29.     Given that a forensic purpose has been established, but not to the full extent of that for which Bloc contended, the categories as set out above should be amended to reflect

the above findings, pursuant to the Court’s power under r 6604 of the Rules to grant

other relief.

30.     The evidence before the Court was that Mr Sarris was the sole director of PKS, and as a result, there may be nothing to produce with regard to minutes of meetings of directors of PKS. However, to the extent that any decision regarding the terms of payment of monies to Bloc was minuted, such a document may shed light on any conditions attached to either:

(a) the ongoing support to be provided by PKS for Central, or
(b) the repayment to PKS of monies lent to Central or paid on Central’s behalf.

31.     I consider it appropriate to amend the schedule of the subpoena to require production of the following categories of documents only:

(a) The tax returns and annual financial statements, including the balance sheet and profit and loss statements, of PKS for the financial years ended 30 June 2019 and 30 June 2020;
(b) Any loan agreement between PKS and Central where the monies advanced pursuant to that loan have not been repaid;
(c) Any list of transactions between PKS and Central in respect of loans in the last 12 months; and
(d) Minutes of meetings of directors, or general meetings, of PKS regarding the payment of monies to Bloc (ACT) Pty Ltd.

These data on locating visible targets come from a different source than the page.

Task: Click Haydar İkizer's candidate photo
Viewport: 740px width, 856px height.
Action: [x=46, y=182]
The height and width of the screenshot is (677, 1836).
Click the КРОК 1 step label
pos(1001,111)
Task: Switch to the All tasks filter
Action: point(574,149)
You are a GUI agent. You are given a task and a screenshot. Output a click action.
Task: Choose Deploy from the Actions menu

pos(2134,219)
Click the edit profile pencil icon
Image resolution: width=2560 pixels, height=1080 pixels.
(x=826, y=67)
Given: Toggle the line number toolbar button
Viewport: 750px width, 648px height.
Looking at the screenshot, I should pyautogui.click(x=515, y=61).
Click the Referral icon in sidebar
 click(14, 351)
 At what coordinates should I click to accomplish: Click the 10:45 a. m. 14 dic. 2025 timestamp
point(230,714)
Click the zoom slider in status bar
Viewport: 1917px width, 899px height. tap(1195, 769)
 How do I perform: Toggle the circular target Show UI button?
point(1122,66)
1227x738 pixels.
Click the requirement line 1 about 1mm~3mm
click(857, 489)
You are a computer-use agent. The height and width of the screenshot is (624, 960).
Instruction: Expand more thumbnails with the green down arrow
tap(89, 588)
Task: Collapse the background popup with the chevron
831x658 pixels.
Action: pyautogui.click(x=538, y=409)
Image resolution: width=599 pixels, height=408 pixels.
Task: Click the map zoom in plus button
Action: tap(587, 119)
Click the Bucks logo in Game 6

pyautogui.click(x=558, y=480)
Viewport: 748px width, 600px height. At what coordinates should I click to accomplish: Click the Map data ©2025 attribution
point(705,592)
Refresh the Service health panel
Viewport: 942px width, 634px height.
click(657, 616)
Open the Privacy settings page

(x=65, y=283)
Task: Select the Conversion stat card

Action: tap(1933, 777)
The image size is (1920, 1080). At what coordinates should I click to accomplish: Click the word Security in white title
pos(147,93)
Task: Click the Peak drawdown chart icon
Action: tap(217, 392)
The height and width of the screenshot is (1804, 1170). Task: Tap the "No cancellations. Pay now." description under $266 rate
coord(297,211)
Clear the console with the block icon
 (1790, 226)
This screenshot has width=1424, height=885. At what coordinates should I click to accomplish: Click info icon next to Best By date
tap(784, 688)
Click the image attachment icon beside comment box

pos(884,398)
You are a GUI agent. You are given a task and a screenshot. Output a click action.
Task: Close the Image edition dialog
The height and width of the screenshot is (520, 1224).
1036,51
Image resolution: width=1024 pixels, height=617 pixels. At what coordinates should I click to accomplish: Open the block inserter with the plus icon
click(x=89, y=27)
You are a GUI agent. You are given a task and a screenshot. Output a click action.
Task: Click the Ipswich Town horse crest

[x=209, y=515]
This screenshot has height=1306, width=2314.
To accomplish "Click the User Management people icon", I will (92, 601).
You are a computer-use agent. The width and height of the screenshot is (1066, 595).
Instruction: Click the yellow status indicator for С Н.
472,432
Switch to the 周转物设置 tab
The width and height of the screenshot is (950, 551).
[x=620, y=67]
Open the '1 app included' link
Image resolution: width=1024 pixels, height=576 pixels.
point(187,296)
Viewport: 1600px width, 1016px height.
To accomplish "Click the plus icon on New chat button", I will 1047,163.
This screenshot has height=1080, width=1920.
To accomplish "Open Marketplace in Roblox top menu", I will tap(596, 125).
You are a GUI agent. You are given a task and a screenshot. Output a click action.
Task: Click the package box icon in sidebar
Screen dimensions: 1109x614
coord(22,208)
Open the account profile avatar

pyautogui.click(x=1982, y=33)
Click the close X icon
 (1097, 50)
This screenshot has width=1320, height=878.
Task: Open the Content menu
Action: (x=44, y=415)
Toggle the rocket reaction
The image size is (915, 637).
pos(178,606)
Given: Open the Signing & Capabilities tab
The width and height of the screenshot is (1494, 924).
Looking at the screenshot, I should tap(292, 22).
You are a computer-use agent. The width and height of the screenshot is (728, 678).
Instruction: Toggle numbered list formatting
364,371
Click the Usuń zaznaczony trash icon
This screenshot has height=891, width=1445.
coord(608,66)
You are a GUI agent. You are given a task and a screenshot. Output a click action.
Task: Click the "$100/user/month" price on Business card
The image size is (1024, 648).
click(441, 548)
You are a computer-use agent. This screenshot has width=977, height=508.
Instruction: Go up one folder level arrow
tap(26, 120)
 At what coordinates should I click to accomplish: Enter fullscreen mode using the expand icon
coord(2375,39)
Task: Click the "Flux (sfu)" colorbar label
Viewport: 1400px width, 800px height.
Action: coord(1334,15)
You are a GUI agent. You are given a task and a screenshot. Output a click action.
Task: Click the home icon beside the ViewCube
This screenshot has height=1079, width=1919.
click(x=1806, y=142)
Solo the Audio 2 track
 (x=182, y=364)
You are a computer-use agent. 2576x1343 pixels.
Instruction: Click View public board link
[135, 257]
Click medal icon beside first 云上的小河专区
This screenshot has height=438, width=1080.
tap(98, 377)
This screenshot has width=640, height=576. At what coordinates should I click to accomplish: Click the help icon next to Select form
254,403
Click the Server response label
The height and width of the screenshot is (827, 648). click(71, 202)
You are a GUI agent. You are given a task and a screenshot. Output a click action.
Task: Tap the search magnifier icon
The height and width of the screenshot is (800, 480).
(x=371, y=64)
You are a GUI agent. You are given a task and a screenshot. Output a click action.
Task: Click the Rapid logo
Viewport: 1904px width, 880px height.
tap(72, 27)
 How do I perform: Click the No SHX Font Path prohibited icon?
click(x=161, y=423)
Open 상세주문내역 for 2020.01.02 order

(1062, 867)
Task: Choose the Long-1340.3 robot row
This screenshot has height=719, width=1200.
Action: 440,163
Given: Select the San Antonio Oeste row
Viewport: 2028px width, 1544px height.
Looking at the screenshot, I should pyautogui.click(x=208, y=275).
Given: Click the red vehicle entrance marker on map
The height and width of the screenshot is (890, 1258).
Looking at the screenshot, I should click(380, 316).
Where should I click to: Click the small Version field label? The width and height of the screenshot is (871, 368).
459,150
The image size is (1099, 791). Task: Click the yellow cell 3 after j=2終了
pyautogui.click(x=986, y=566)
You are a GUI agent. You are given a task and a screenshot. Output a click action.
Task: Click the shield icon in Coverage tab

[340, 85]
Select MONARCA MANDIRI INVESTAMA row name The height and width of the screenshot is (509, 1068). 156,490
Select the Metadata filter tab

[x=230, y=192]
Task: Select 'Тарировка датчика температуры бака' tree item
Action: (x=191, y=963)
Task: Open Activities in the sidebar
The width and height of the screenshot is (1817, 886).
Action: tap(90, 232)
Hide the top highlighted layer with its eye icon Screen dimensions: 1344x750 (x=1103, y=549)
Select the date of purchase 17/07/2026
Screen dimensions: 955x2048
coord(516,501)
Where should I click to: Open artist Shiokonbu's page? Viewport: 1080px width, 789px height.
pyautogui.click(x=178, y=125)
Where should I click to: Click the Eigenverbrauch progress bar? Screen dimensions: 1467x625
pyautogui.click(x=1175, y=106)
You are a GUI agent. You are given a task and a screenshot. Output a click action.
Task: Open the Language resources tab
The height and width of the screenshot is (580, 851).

32.     The tax returns and financial statements have been further limited in time because I

have not been persuaded that PKS’s financial position in 2018 could have any bearing

on assessing the future solvency of Capitol, even on the low threshold of apparent
relevance that has been discussed and accepted above.

33.     As to any remaining argument about oppression, although categories six and seven, seeking the minutes of PKS, are not limited to time, they are limited to a particular subject. On the evidence before the Court, the only money paid to Bloc was the Payment giving rise to the subpoena. On that basis, I do not consider categories six and seven of the schedule to be oppressive.

Costs

34. Neither party has been totally successful on this application. It is an interlocutory process in preparation for a further interlocutory process. In those circumstances, and noting that costs are in the discretion of the Court, it is appropriate that the costs of this application simply form part of the costs of the s 482 Application and abide by whatever costs order is made following the hearing of that application. Accordingly, pursuant to r 1728 of the Rules I will reserve the question of costs.

Orders

35.     Accordingly, the orders of the Court are as follows:

1)       The schedule to the subpoena dated 2 July 2021 issued to the proper officer of PKS Kapital Pty Ltd (ACN 605 835 596) is amended to read as follows:

1 The tax returns and annual financial statements including the balance sheet and profit and loss statements of PKS for the financial years ended 30 June 2019 and 30 June 2020;
2 Any loan agreement between PKS and Central where the monies advanced pursuant to that loan have not been repaid;
3 Any list of transactions between PKS and Central in respect of loans in the last 12 months; and
4 Minutes of meetings of directors, or general meetings, of PKS regarding the payment of monies to Bloc (ACT) Pty Ltd.

2)       Costs of the application are reserved.

I certify that the preceding thirty-five [35] numbered paragraphs are a true copy of the Reasons for Judgment of her Honour Associate Justice McWilliam.